Module 3: Advanced Data Science
Overview
After completing this module you will be able to use advanced data operation techniques as well as create complex AI models and charts in LOGIBLOX.
-
In section Advanced Data Massaging you will learn advanced data transformation techniques using LOGIBLOX. We will dive into the power of columns as key structural elements of understanding data.
-
Next, in Advanced Predictions you will learn everything about regression in LOGIBLOX, including non-linear regression, and you will create charts based on the outcomes. These are the first steps into Machine Learning.
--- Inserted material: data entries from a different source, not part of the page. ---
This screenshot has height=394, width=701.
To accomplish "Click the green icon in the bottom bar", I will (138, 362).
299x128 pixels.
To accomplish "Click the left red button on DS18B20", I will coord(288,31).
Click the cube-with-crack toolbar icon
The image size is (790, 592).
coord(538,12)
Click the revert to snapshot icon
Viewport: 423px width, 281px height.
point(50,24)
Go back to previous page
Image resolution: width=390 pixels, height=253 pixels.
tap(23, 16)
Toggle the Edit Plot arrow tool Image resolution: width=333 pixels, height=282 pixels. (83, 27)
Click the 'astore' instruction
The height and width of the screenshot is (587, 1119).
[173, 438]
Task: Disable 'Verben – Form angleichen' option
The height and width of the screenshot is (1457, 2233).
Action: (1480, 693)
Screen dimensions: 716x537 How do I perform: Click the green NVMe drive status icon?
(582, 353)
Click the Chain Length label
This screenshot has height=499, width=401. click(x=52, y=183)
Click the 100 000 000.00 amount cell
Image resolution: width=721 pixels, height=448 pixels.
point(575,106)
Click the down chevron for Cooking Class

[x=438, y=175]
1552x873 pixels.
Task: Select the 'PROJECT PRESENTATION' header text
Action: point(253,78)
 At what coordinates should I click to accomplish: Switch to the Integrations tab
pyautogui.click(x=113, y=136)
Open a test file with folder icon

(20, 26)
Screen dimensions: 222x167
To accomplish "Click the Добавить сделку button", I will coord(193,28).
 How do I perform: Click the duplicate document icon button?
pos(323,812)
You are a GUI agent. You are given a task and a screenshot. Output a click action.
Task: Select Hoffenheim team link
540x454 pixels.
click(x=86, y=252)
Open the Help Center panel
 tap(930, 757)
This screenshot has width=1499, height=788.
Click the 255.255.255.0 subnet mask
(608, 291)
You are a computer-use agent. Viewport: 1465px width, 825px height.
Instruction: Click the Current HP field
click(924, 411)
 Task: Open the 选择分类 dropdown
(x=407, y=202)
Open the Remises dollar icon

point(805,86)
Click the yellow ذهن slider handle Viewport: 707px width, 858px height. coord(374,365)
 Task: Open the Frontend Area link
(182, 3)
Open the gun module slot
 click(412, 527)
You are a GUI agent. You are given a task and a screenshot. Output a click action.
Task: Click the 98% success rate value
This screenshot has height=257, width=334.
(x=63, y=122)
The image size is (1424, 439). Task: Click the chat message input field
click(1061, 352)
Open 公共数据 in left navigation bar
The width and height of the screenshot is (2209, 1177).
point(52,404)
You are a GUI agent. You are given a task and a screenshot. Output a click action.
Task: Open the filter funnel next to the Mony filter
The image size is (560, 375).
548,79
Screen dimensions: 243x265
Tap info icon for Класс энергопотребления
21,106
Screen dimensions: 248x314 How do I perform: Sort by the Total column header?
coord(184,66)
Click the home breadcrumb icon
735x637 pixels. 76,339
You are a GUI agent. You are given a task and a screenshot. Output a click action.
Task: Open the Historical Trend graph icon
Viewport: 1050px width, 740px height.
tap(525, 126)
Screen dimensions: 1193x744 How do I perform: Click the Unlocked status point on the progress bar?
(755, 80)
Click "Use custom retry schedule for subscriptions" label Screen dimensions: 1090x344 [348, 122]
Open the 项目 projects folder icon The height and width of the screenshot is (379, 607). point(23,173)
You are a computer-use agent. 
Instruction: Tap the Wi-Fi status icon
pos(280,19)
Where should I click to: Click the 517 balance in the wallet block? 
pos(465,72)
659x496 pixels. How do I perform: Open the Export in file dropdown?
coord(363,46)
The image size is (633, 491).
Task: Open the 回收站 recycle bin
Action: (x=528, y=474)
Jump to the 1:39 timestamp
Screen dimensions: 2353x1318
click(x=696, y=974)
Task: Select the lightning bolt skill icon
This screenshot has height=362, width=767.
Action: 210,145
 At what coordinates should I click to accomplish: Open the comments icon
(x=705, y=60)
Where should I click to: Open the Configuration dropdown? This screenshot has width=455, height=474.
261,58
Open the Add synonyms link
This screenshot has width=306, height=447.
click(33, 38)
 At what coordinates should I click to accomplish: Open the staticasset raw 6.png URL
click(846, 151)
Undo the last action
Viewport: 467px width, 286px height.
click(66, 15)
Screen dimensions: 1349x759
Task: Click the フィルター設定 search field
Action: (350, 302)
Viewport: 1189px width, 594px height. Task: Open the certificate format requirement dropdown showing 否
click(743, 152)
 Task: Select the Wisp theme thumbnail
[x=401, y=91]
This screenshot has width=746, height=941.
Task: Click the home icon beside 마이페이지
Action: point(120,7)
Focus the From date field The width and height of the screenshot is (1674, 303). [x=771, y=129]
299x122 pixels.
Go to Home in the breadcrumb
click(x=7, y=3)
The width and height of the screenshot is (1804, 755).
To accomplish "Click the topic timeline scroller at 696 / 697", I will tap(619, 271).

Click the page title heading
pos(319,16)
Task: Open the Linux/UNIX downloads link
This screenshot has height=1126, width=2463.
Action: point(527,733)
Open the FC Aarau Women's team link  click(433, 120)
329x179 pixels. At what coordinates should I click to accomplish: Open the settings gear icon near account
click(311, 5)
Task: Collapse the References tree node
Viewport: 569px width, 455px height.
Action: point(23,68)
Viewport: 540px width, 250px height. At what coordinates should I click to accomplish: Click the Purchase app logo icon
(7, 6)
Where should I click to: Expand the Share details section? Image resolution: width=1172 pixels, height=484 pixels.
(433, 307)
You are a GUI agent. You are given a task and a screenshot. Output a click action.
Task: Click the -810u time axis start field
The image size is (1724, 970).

Regression is one of the most popular ML algorithms.
-
Finally, in Advanced AI you will be able to use AI, train AI models and use them for predictions.
Skills you will learn during this tutorial
Flow Builder:
Advanced Work with LOGIBLOX Flow Builder
Advanced Data Massaging - Column Excellence
- Fill Columns
- Manage Time Elements
- Transpose Columns
- Find & Replace in Columns
- Perform Mathematical Operations on Columns
- Concatenate Columns
Advanced Predictions - Regression Excellence
- Building and enhancing Regression Analysis
- Building Advanced & Insightful Charts
- Managing Predictions
Advanced AI
- Build AI Models
- Train AI Models
- Use Powerful Classifications
Missions
Missions are used to help you to practically apply LOGIBLOX tools.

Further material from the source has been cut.